Inicialmente inofensiva, as edições vão se multiplicando. A Renascença pagã.


sucedeu a Reforma protestante, que obrigou a própria Igreja a reformar-se
interiormente. Assim o livro de Maquiavel achou-se envolvido nos turbilhões de vastas
contendas. O Cardeal - Arcebispo de Canteerbury, Reginald Pole, católico, julga O
Príncipe escrito “pela mão do Demôniuo”. Em1557, o escrito indigno e celerado
denunciado pelo Papa Paulo IV; é condenado pelo Concílio de Trento, e muitas outras
acusações. Também os protestantes abominam Maquiavel como jesuíta. Os jesuítas o
denunciam à indignação católica.
Porém os soberanos e primeiros ministros, apaixonados do Poder, fazem de O
Príncipe, breviário do absolutismo, o livro de cabeceira. Por volta de 1738, Frederico,
príncipe real da Prússia, compõe um Antimaquiavel, homenagem de um “filósofo”, de
um futuro “déspota esclarecido”, ao idealismo político, ao otimismo do século.
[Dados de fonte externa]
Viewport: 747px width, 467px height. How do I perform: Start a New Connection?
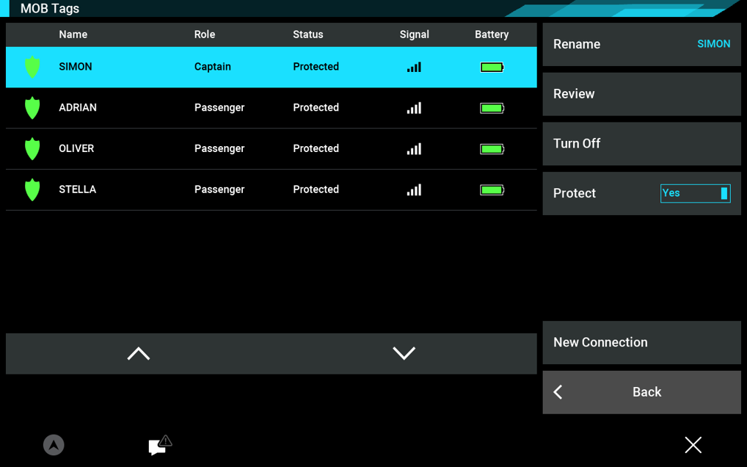pyautogui.click(x=641, y=342)
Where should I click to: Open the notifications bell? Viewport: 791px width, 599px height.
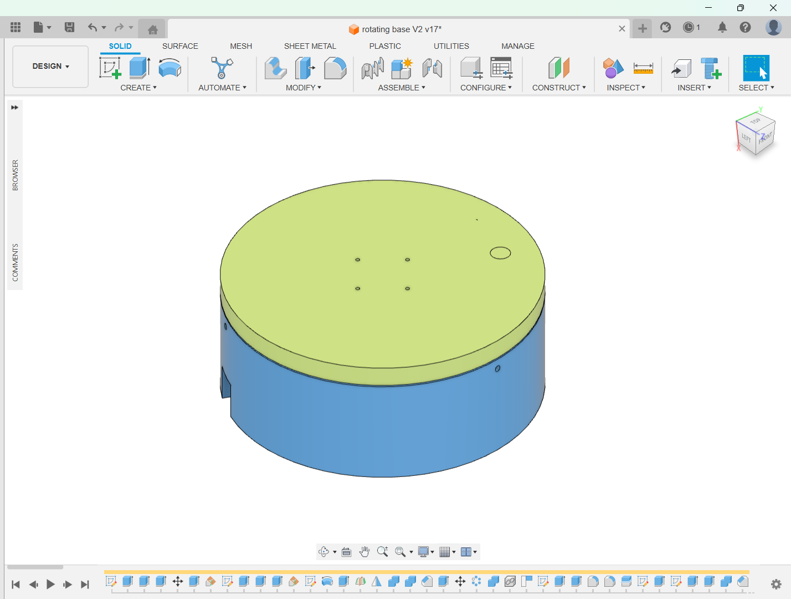click(722, 27)
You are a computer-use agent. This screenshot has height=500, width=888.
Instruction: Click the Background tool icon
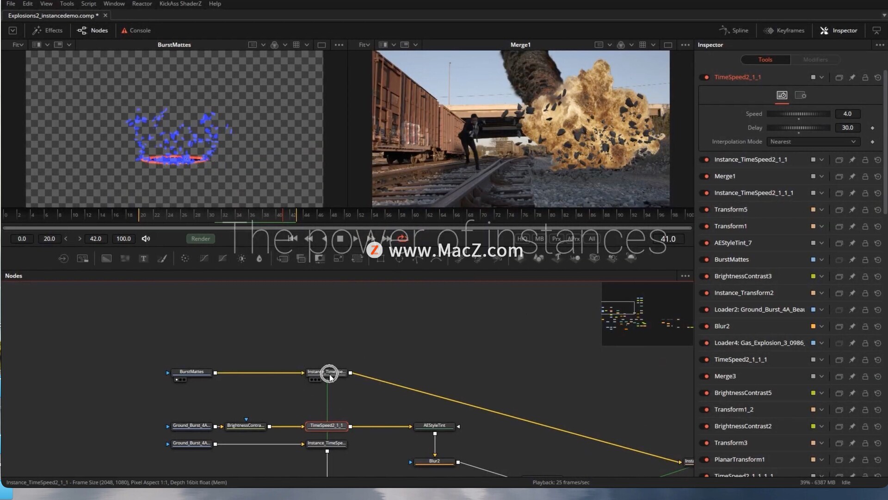coord(106,258)
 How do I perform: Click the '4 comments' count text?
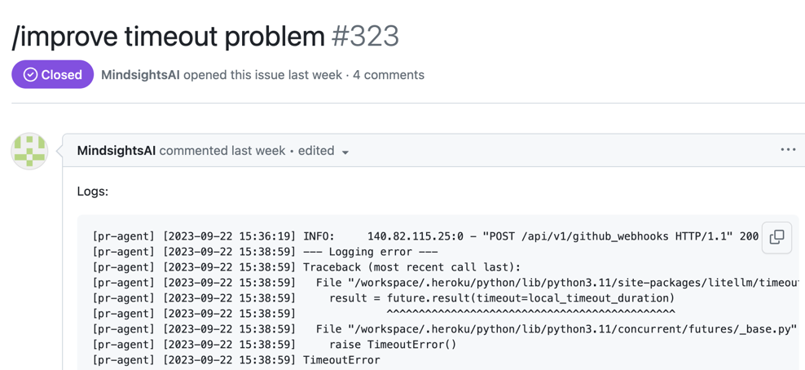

Mas
Maquiavel, “simulando dar lições aos reis, deu grandes lições aos povos”.
Napoleão aparece a seus inimigos, como a realização mais perfeita do príncipe.
Maquiavel tem direito à mais fervorosa gratidão da Itália unificada de 1870, e dos
democratas do mundo inteiro. Na segunda guerra mundial, julgou-se a derrota de Hitler
como a derrota de Maquiavel. Mas a derrota de Hitler é em grande parte a vitória de
Stalin. No entanto, a força corrosiva do pensamento e do estilo de Maquiavel
ultrapassaram, de infinita distância, o objeto do momento. Por ter realçado tão
cruelmente o problema das relações entre a política e a moral; por ter concluído, em
uma cisão profunda, uma irremediável separação entre elas, O Príncipe atormentou a
humanidade durante quatro séculos. E continuará a atormentá-la, senão eternamente”,
como se disse, - ao menos enquanto essa humanidade não tiver analisado inteiramente
certa cultura moral, herdada, no que diz respeito ao Ocidente, de alguns Antigos
célebres, e, sobretudo, do cristianismo.